多くの人にとって待望だった機能が展開されはじめましたね。これまでの背景と、実際試してみたことと、注意点あたりを書きます。
本ブログなどで僕が Microsoft Teams についてアウトプットする時にしつこく説明しているのが、いわゆる一般的な「チャットをする」という時に Microsoft Teams においては「チームのチャネルの会話」と「チャット」の2種類ある話をしています。この2種類には色々な違いがあるので両者の特性を把握する事により使い分けを明確にしておいた方が後々の事を考えると絶対に良いです。その一つに、スレッド型か否かの違いは大きく、チャネルの会話はスレッド型なのでトピックごとにスレッドを作れば整理しやすくトピックごとに時系列で会話を追いやすいです。一方チャットの方は非スレッド型なので複数の話題が同時進行で行われると把握しづらいし特定のトピックで時系列で会話を追いにくいです。今回はその「チャット」の方だけど、過去のメッセージを返信したい場合、「このメッセージの返信です」を明示する事ができなく、「〇〇についてですが…」みたいに過去のメッセージから特定させる必要がありました。ただし、特定条件下では引用返信ができるんですよね。それがモバイルアプリから引用返信ができる事と、個人用 Teams では引用返信ができるという事でした。
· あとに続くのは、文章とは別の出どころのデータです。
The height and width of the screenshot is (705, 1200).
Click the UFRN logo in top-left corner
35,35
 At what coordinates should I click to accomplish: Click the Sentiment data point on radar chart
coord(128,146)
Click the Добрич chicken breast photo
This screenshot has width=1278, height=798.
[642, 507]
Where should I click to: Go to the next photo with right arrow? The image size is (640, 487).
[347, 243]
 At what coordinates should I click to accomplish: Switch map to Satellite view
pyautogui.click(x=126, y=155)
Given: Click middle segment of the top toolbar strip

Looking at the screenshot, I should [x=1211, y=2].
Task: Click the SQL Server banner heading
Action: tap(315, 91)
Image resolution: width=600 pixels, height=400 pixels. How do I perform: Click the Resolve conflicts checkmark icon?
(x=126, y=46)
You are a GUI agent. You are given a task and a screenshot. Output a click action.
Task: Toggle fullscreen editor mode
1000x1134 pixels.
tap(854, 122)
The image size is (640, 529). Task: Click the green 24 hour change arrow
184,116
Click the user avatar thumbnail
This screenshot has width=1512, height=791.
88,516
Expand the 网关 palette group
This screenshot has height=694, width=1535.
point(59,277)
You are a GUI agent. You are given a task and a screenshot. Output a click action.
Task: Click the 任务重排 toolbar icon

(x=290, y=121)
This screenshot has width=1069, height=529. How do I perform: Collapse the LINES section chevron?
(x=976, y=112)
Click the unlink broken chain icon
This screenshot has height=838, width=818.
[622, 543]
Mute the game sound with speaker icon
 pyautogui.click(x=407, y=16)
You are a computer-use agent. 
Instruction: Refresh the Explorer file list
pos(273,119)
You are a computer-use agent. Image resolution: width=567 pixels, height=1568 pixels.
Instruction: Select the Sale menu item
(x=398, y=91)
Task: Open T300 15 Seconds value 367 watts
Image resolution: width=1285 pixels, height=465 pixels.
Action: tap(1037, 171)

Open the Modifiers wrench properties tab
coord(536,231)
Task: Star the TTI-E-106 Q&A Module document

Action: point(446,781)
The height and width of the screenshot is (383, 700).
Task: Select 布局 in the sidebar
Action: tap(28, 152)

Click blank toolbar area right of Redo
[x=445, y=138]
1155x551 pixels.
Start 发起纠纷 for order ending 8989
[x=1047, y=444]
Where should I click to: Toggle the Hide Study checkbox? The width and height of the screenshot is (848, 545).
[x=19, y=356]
上で紹介してる1つ目の記事は本ブログ内でも常にPVランキング上位なので、チャットで返信をしたいユーザーが多い事を物語っています。ただし何故かモバイルアプリからしか返信できなかったので不便に思っていた人も多いでしょう。そして2つ目の記事のように、不思議と 個人用 Teams においてはPCからも引用返信ができるので、つまり「仕事用の Microsoft Teams でチャットの返信がPCからできないのは Microsoft 側の何らかの意図があるのでは?」なんて憶測もしていたくらいです。
そんな僕の憶測も虚しく、20201年9月18日付けで Microsoft 365 管理センターのメッセージセンターに以下のメッセージが公開されました。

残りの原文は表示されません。